• [所给题面]:
--------------------------------

Hdu 4607 Park Visit【思维+求树的最长链】好题！好题~

Park Visit

Time Limit: 6000/3000 MS (Java/Others)    Memory Limit: 32768/32768 K (Java/Others)

Total Submission(s): 3696    Accepted Submission(s): 1654


Problem Description

Claire and her little friend, ykwd, are travelling in Shevchenko's Park! The park is beautiful - but large, indeed. N feature spots in the park are connected by exactly (N-1) undirected paths, and Claire is too tired to visit all of them. After consideration,
she decides to visit only K spots among them. She takes out a map of the park, and luckily, finds that there're entrances at each feature spot! Claire wants to choose an entrance, and find a way of visit to minimize the distance she has to walk. For convenience,
we can assume the length of all paths are 1.

Claire is too tired. Can you help her?

 

Input

An integer T(T≤20) will exist in the first line of input, indicating the number of test cases.

Each test case begins with two integers N and M(1≤N,M≤105), which respectively denotes the number of nodes and queries.

The following (N-1) lines, each with a pair of integers (u,v), describe the tree edges.

The following M lines, each with an integer K(1≤K≤N), describe the queries.

The nodes are labeled from 1 to N.

--------------------------------

• [所给记录]:
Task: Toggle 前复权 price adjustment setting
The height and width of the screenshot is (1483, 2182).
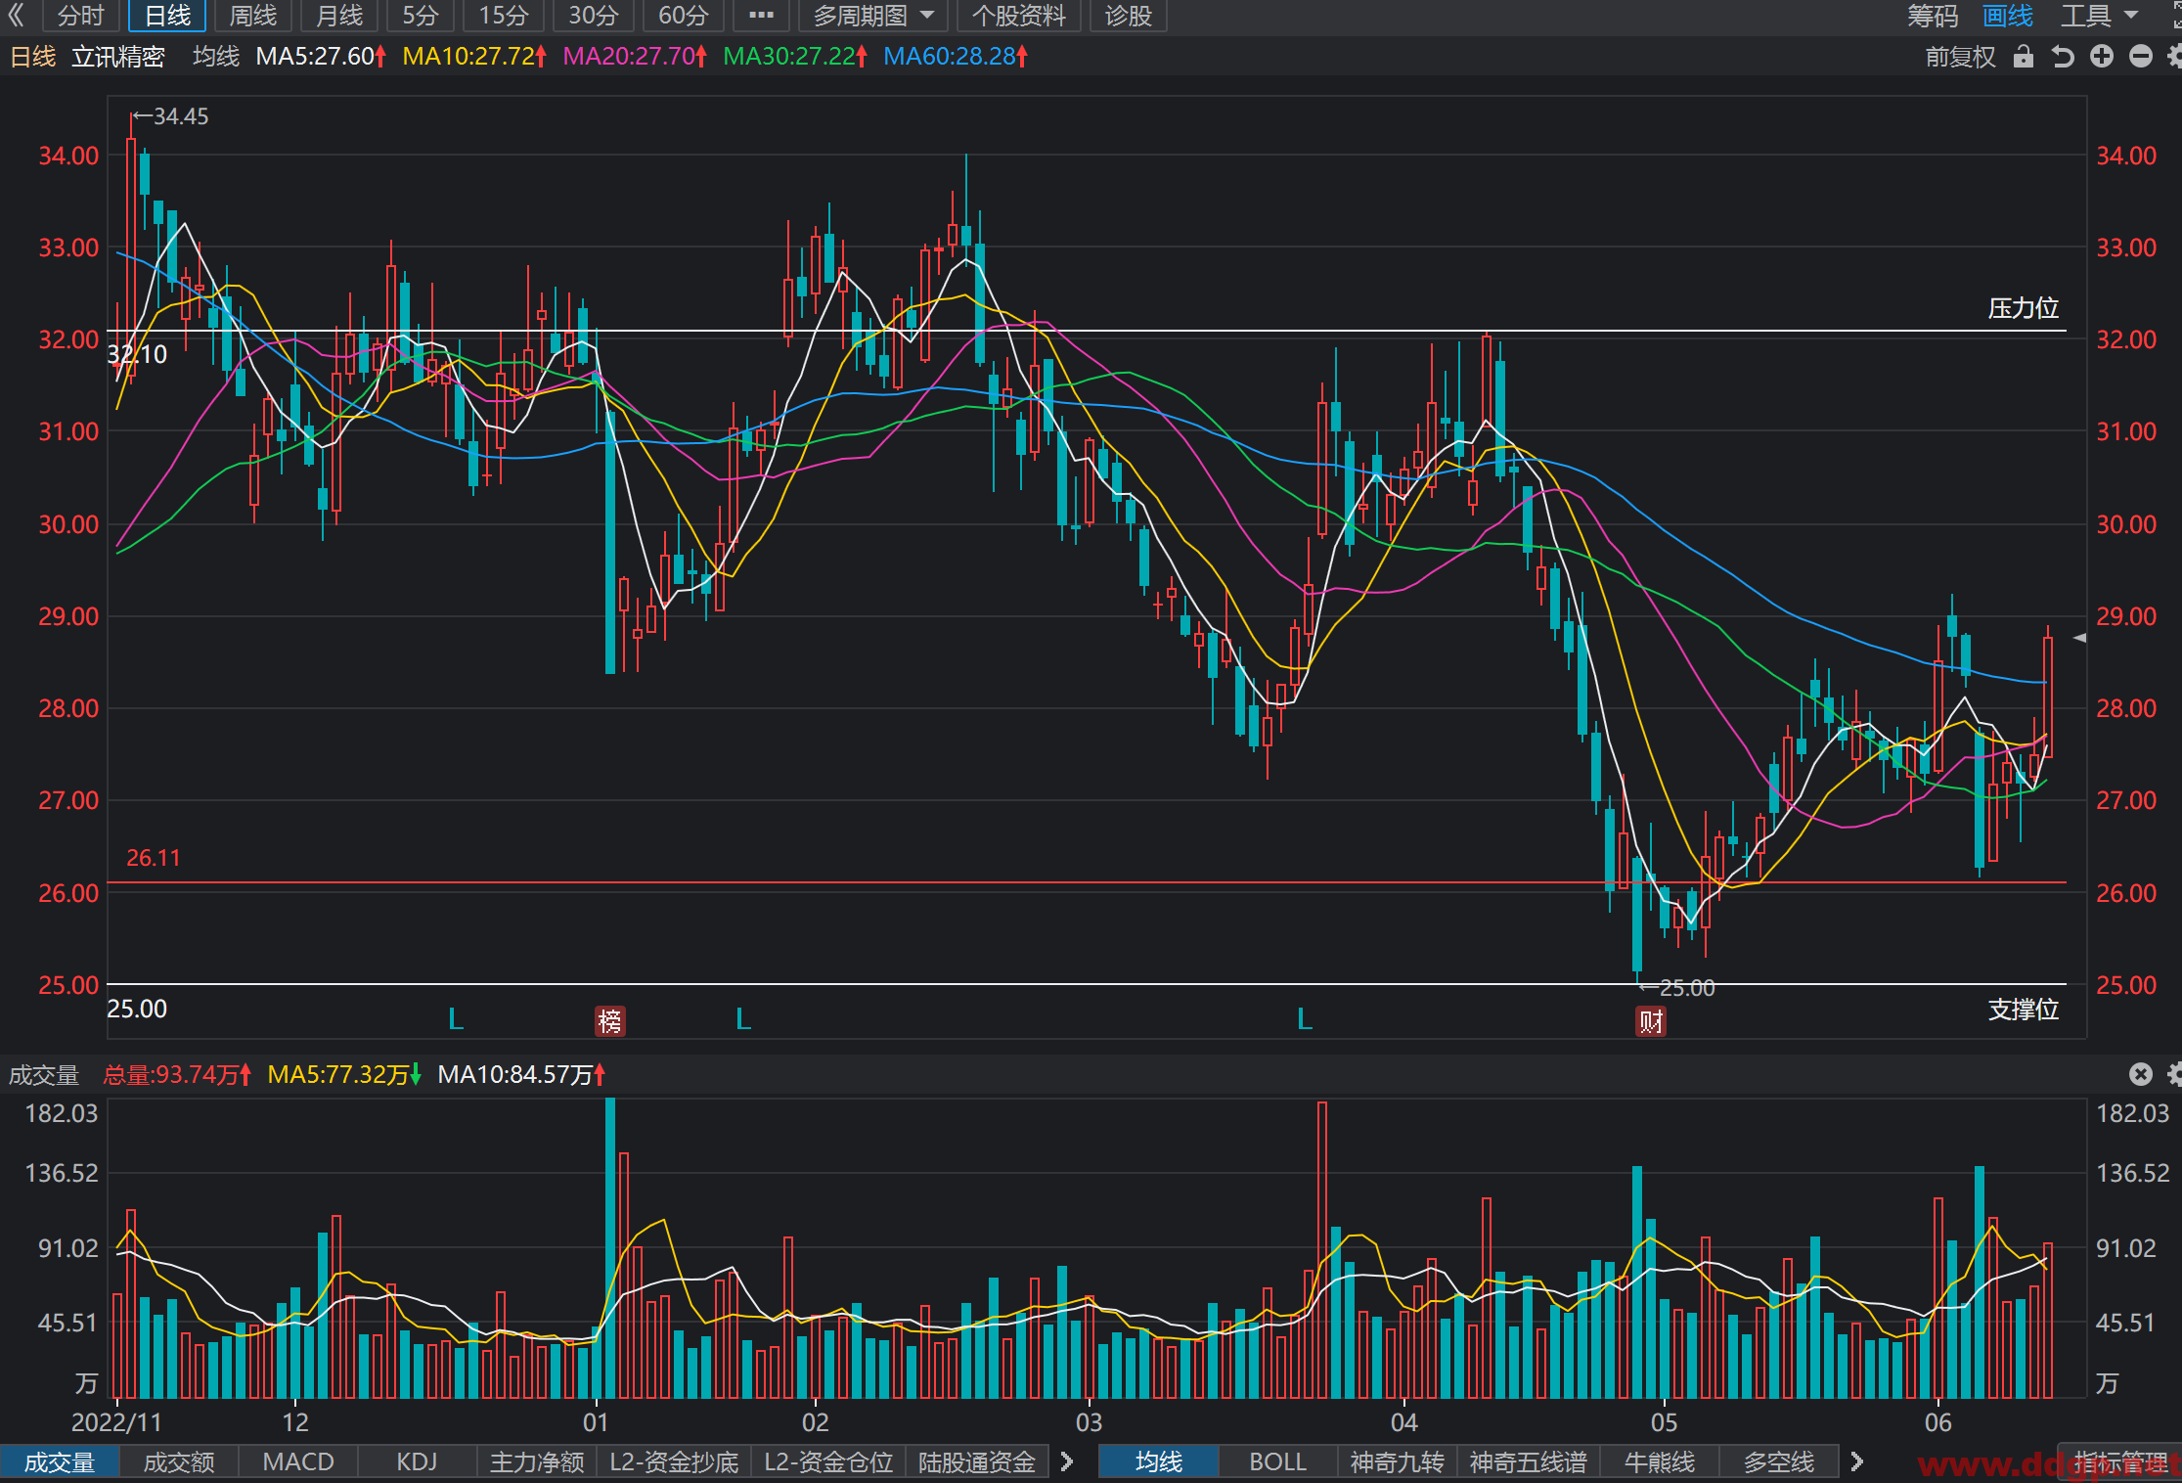Action: (x=1960, y=57)
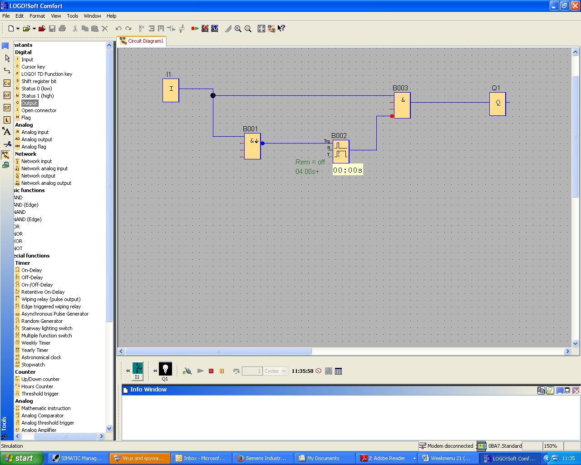
Task: Open the Special Functions (SF) tool
Action: point(7,108)
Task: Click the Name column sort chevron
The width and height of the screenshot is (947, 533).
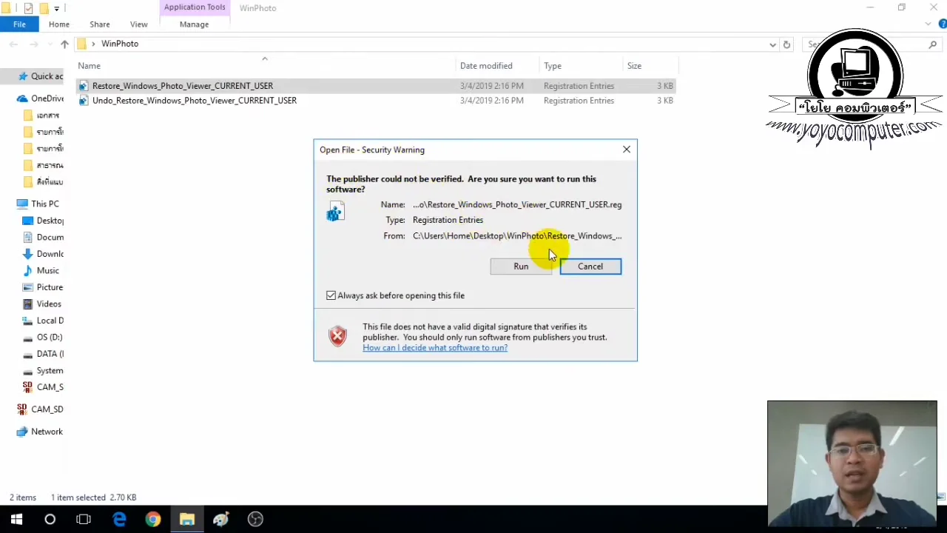Action: (264, 58)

--------------------------------

• [练习要求]:
• 1. 请把题面中以“Claire and her little friend”开头的那一段改写成简短的要点列表，保留其主要事实。
• 2. 请一字不改地引用题面中介于“Claire and her”与“you help her?”之间的文字，首尾两处也包括在内。

• [练习结果]:
• 1.
- Claire 和她的小朋友 ykwd 在 Shevchenko's Park 游玩，公园很美，但面积很大。
- 公园里有 N 个景点，由恰好 N-1 条无向路径连接。
- Claire 太累，不能游览全部景点，决定只游览其中 K 个。
- 每个景点都有入口。她要选一个入口，并找出步行距离最短的游览路线。
- 所有路径的长度都按 1 计算。

• 2.
Claire and her little friend, ykwd, are travelling in Shevchenko's Park! The park is beautiful - but large, indeed. N feature spots in the park are connected by exactly (N-1) undirected paths, and Claire is too tired to visit all of them. After consideration,
she decides to visit only K spots among them. She takes out a map of the park, and luckily, finds that there're entrances at each feature spot! Claire wants to choose an entrance, and find a way of visit to minimize the distance she has to walk. For convenience,
we can assume the length of all paths are 1.

Claire is too tired. Can you help her?